The Bunyoro rabbit has morphological features that resemble both rabbits and hares. In regions where P. marjorita is present alongside other leporids, such as the African savannah hare (Lepus victoriae) and the Cape hare (Lepus capensis), the rabbit can be distinguished by the length of its ears, which are always shorter than the hind feet. Referring to the Bunyoro rabbit's skeletal morphology, its hard palate is longer than that of sympatric hares, even at the minimum length, and the zygomatic bone has external projections on the anterior side. The principal upper incisors have a single groove and lack cement.

==Distribution and habitat==
The Bunyoro rabbit is native to Central Africa.
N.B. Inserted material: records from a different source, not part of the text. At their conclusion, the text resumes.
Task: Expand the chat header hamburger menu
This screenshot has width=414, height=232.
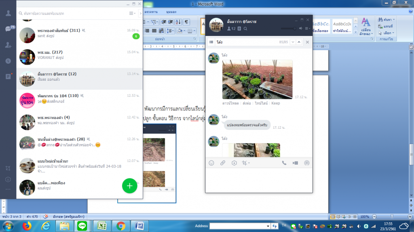Action: pyautogui.click(x=308, y=29)
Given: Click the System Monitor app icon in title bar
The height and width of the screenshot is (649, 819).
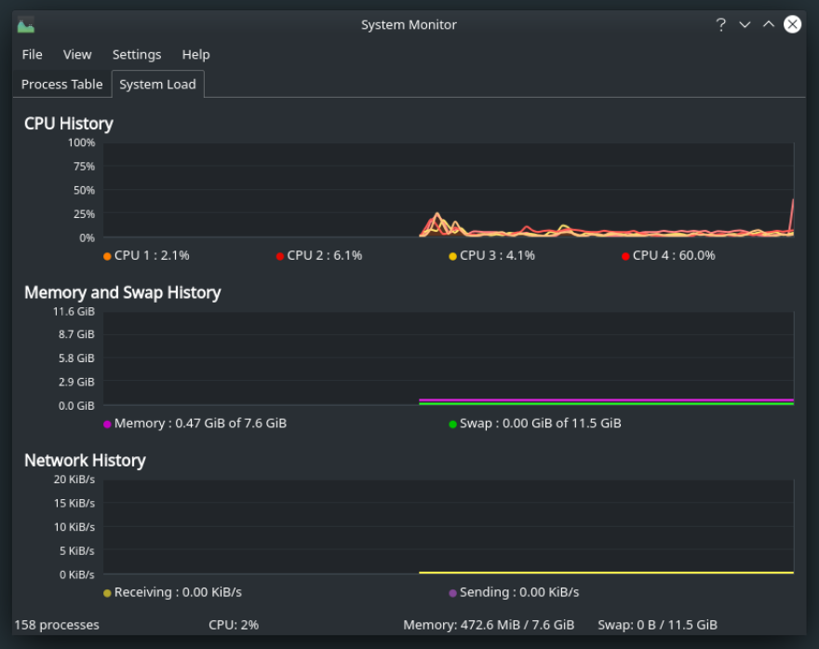Looking at the screenshot, I should coord(26,25).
Its range was once thought to extend from southern Chad and South Sudan to northeastern Democratic Republic of the Congo and western Kenya as far south as the northern end of Lake Tanganyika, with a separate population in Angola. However, later reviews of the known records and specimens determined that the species has a disjunct distribution, with four isolated populations that occur in Uganda, South Sudan, northeastern Democratic Republic of the Congo, and eastern Central African Republic. Several museum specimens were collected near Gabela, Angola in 1941, but their identity requires further verification to confirm if the rabbit is truly endemic there.

It occurs in various habitats: stony outcrops, woodland savannah, and hilly regions with short grasses. They may also reside in the forests of South Sudan. It may be found alongside trees in the genus Isoberlinia, and is often associated with rock hyraxes, sometimes sharing the same rock crevices.

==Behaviour and ecology==
The Bunyoro rabbit is nocturnal, hiding alone during the day in a form (a shallow depression in the ground) among dense vegetation or a hole among rocks, and coming out to feed as part of a group at night. Its diet consists of grasses and flowering plants. It prefers the succulent young shoots that sprout from the ground after land has been cleared or burned, and tends towards pastures that are already grazed by larger mammals. When living in proximity to cultivated land, it feeds on rice and peanut plants. Predators that feed on the Bunyoro rabbit probably include hawks, owls, servals, cape genets and servaline genets. In regions where its range overlaps with that of hares, there is no physical aggression or otherwise antagonistic behaviour between rabbit and hare species.

=== Reproduction ===
Breeding seems to occur at any time of year, as indicated by records of newborn and juvenile rabbits in January, February, March, May, June, August, and October. The young are altricial, and are born covered by sparse, short hairs. The gestation period is about five weeks and one or two young are born in a breeding hole, the entrance of which is loosely blocked with soil or grass.

==Conservation==
The population trend of the Bunyoro rabbit is believed to be stable and it is common in some parts of its range. The animal is hunted in Uganda using dogs and nets, and while it occurs in some protected areas, such as Garamba National Park, there are no particular protective measures that apply to the species. Some concerns have been raised over its limited distribution and the rarity of sightings compared with those in the early and mid-twentieth century. The International Union for Conservation of Nature (IUCN), in its Red List of Endangered Species, lists it as a least-concern species, but notes that its population may be decreasing.